NF‐κB mediated miR‐26a regulation in cardiac fibrosis

Abstract Micro‐RNAs (miRNAs) are a class of small non‐coding RNAs, recently emerged as a post‐transcriptional regulator having a key role in various cardiac pathologies. Among them, cardiac fibrosis that occurs as a result from an imbalance of extracellular matrix proteins turnover and is a highly debilitating process that eventually lead to organ dysfunction. An emerging theme on is that miRNAs participate in feedback loop with transcription factors that regulate their transcription. NF‐κB, a key transcription factor regulator controls a series of gene program in various cardiac diseases through positive and negative feedback mechanism. But, NF‐κB mediated miRNA regulation in cardiac fibrosis remains obscure. Bioinformatics analysis revealed that miR‐26a has targets collagen I and CTGF and possesses putative NF‐κB binding element in its promoter region. Here, we show that inhibition of NF‐κB in cardiac fibroblast restores miR‐26a expression, attenuating collagen I, and CTGF gene expression in the presence of Ang II, conferring a feedback regulatory mechanism in cardiac fibrosis. The target genes for miR‐26a were confirmed using 3′‐UTR luciferase reporter assays for collagen I and CTGF genes. Using NF‐κB reporter assays, we determine that miR‐26a overexpression inhibits NF‐κB activity.
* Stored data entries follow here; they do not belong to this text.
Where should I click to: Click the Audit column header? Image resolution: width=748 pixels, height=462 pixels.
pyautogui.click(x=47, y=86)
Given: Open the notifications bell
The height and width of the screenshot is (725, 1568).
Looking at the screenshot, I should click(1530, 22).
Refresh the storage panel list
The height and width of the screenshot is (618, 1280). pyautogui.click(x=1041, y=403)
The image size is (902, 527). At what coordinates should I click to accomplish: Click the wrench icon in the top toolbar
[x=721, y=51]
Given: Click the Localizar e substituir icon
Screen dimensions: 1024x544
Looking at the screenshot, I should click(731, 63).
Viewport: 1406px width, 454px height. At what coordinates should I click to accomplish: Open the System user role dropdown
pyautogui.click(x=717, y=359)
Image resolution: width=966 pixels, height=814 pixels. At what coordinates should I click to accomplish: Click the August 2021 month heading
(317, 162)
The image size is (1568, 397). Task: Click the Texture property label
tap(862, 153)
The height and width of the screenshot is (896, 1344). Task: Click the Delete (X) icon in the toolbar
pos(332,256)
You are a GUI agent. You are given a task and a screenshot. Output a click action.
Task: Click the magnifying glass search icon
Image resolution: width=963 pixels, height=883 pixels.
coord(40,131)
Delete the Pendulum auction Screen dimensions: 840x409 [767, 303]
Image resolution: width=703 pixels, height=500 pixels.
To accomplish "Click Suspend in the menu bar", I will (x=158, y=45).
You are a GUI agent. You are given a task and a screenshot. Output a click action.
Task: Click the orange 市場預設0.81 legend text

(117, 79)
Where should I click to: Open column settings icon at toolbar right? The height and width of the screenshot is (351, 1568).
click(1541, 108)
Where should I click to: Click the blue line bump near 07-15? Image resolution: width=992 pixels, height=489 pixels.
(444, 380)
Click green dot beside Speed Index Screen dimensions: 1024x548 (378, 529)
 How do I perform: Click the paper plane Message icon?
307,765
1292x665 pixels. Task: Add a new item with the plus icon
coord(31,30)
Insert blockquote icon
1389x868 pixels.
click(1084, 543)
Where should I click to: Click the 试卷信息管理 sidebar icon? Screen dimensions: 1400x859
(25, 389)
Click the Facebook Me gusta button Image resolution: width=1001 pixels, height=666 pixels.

Finally, we show that miR‐26a expression is restored along with the attenuation of collagen I and CTGF genes in cardiac specific IkBa triple mutant transgenic mice (preventing NF‐κB activation) subjected to 4 weeks transverse aortic banding (TAC), compared to wild type (WT) mice. The data indicate a potential role of miR‐26a in cardiac fibrosis and, offer novel therapeutic intervention. J. Cell. Physiol. 228: 1433–1442, 2013. © 2012 Wiley Periodicals, Inc.